Como era de se esperar, assisti ao filme de Tornatore e me abati, profunda e positivamente. Foi a mesma sensação quando vi “A Vida é Bela”, de Roberto Benigni, um filme de guerra que só fala de amor e de esperança o tempo inteiro. É mais um daqueles filmes que tocam no ponto nevrálgico da gente, ao botar criança no roteiro. É batata. Não há quem passe ileso, quem não se identifique com as personagens, com as suas histórias, com dramas pessoais que parecem tão nossos.

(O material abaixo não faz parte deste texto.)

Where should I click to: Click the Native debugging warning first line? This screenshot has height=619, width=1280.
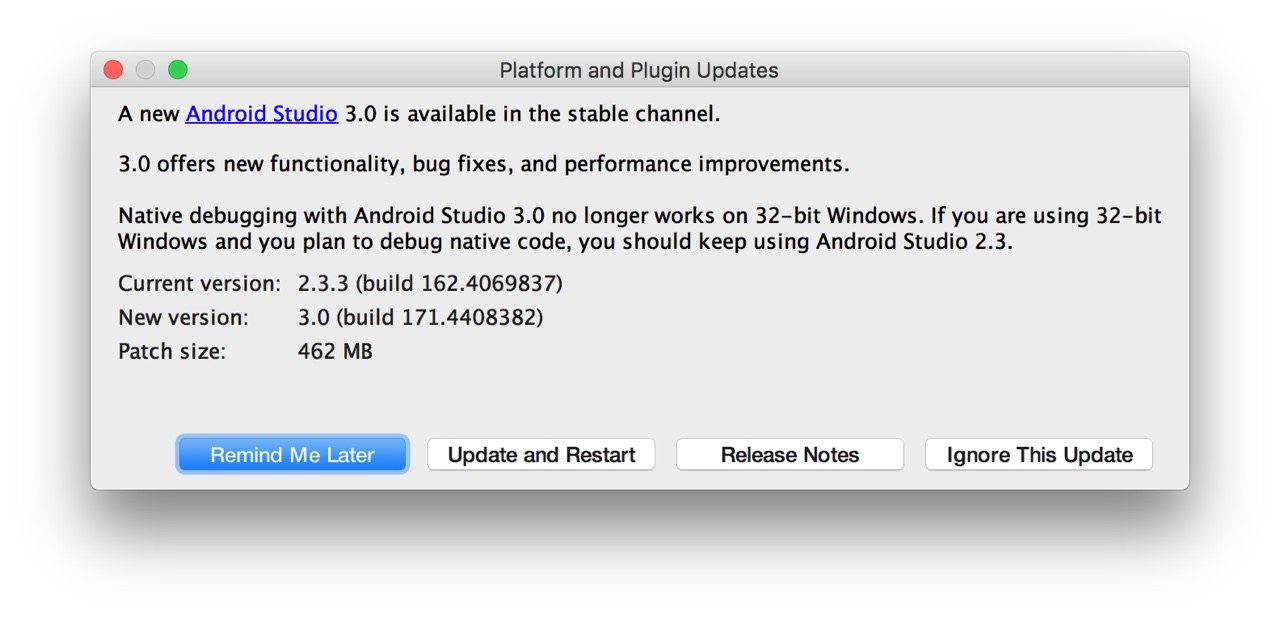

Nos anos 1980, a forma de ingressar no ensino superior era por meio do vestibular. Felizmente, faz pouco tempo, o processo seletivo mudou, o funil tornou-se mais inclusivo, do ponto de vista social, e menos traumático aos jovens estudantes. Lembro-me de estar na fila de vestibulandos, com a ficha de inscrição nas mãos. Até aquela altura da vida, só me enxergava como um futuro médico, provavelmente, influenciado — sem que ele nunca soubesse — por um tio-avô, de origem italiana, que eu insistia em chamar de padrinho, tamanho o amor que sentia por ele, ainda que nunca houvesse me batizado de fato. Fez carreira como médico generalista numa remota cidadezinha no interior de Goiás, assistindo partos complicados, curando bicheiras em seres humanos e arrancando bala da carne do povo que, naquele tempo, resolvia pendengas a tiro, como se estivessem dentro de um faroeste de Sergio Leone.
A fila dava volta no quarteirão. Minha cabeça rodava. De súbito, cogitei mudar a opção e me inscrever na seletiva para o curso de jornalismo, algo que, até então, nunca tinha me ocorrido. Suponho que a inesperada dúvida surgiu porque eu estava andando com uns caras que escreviam poesia, compunham música e tomavam cerveja barata. Sentia-me acolhido pela alcateia. O ato de escrever me acompanhava já fazia tempo e foi bastante catalisado durante a minha adolescência.
Acabei me desvencilhando daquela reflexão de última hora e escrevendo “medicina” sobre a linha pontilhada. Penso que fiz a escolha mais razoável, apesar da imaturidade. Atendi aos apelos do coração, aceitando a influência silenciosa de um parente que tanto amava. Minha tia-avó era infértil, portanto, não tiveram filhos. Descarregavam todo o amor na gente: eu e meus irmãos. Ele, o meu tio-padrinho, nos tratava com devotada atenção. Trazia-nos pastéis de queijo do mercado. Comprava-nos periquitos na feira. Fazia-nos de um tudo para agradar. Era uma espécie de ídolo para nós. Observador, eu admirava, sobretudo, as suas mãos, certas falanges peludas, típicas de um descendente de italianos radicado num inóspito povoado no interior do Brasil. Mãos que tiravam balas, como num bangue-bangue italiano. Uau! Que incrível!
Sei lá. Acho que me emocionei de novo. Essa história de pandemia, de distanciamento social, de tomar vinho quase todo santo dia, acaba deixando a gente com o coração mole demais.